◆ **TUGAS LATIHAN**
Tolong ringkas teks tentang Sistem Verifikasi Legalitas Kayu (SVLK) di bawah ini dalam dua kalimat.

-------- KUTIPAN BACAAN --------

Kesepahaman terhadap Standar & Kelembagaan Sistem Verifikasi Legalitas Kayu (SVLK)
Terlepas dari pendapat banyak orang
bahwa timbulnya verifikasi legalitas kayu adalah akibat dari
“permintaan pasar”, tetapi dalam kenyataannya legalitas untuk kayu
Indonesia bagi pasar Internasional memang sangat diperlukan dengan
melihat banyaknya bukti-bukti di media massa terhadap penangkapan
kayu-kayu yang tidak legal (illegal).
Tahun 2003 inisiasi untuk membangun
standar legalitas kayu diawali dengan mengidentifikasi pengertian atau
definisi terhadap kegiatan yang tidak legal pada pengusahaan/pembalakan
hutan dari dalam hutan sampai dengan peredaran kayu untuk industri.

-------- DATA YANG DIBERIKAN --------

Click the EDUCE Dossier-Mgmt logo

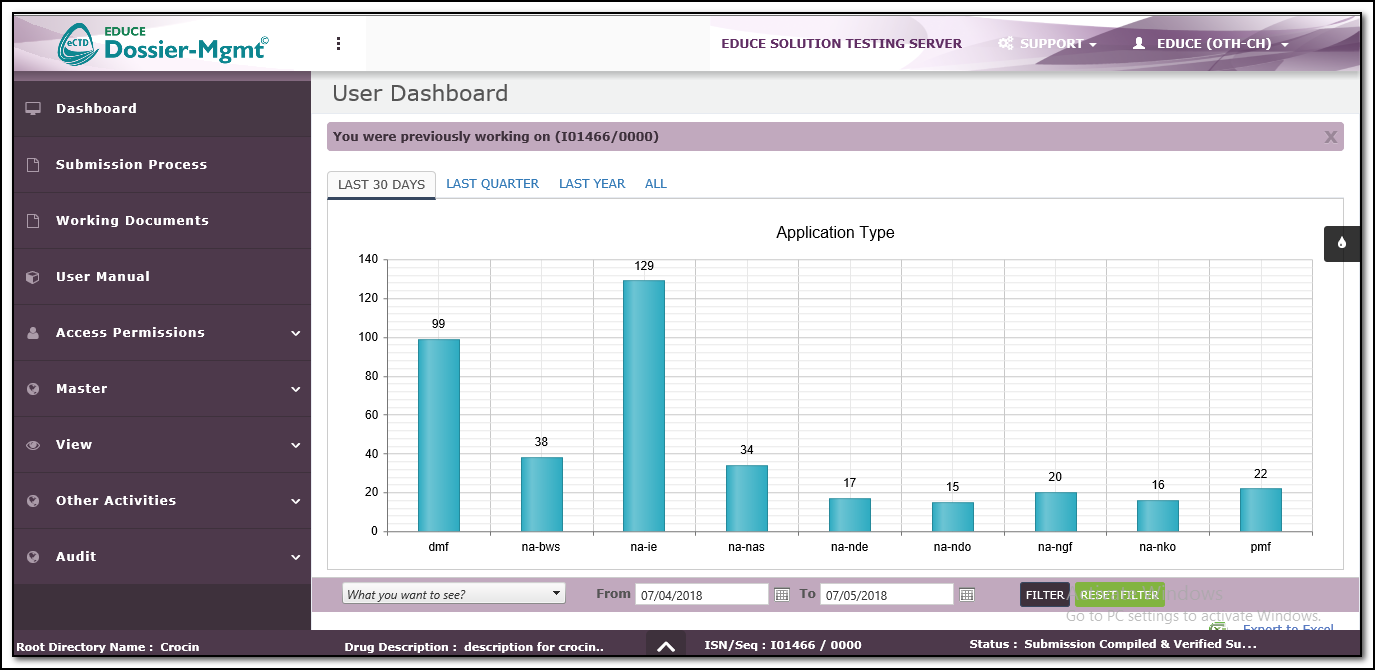click(163, 45)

--------

◆ **JAWABAN LATIHAN**
Meskipun banyak orang berpendapat bahwa verifikasi legalitas kayu muncul akibat permintaan pasar, legalitas kayu Indonesia memang sangat diperlukan bagi pasar internasional mengingat banyaknya bukti di media massa tentang penangkapan kayu ilegal. Pada tahun 2003, inisiasi untuk membangun standar legalitas kayu diawali dengan mengidentifikasi definisi kegiatan tidak legal dalam pengusahaan atau pembalakan hutan, dari dalam hutan sampai peredaran kayu untuk industri.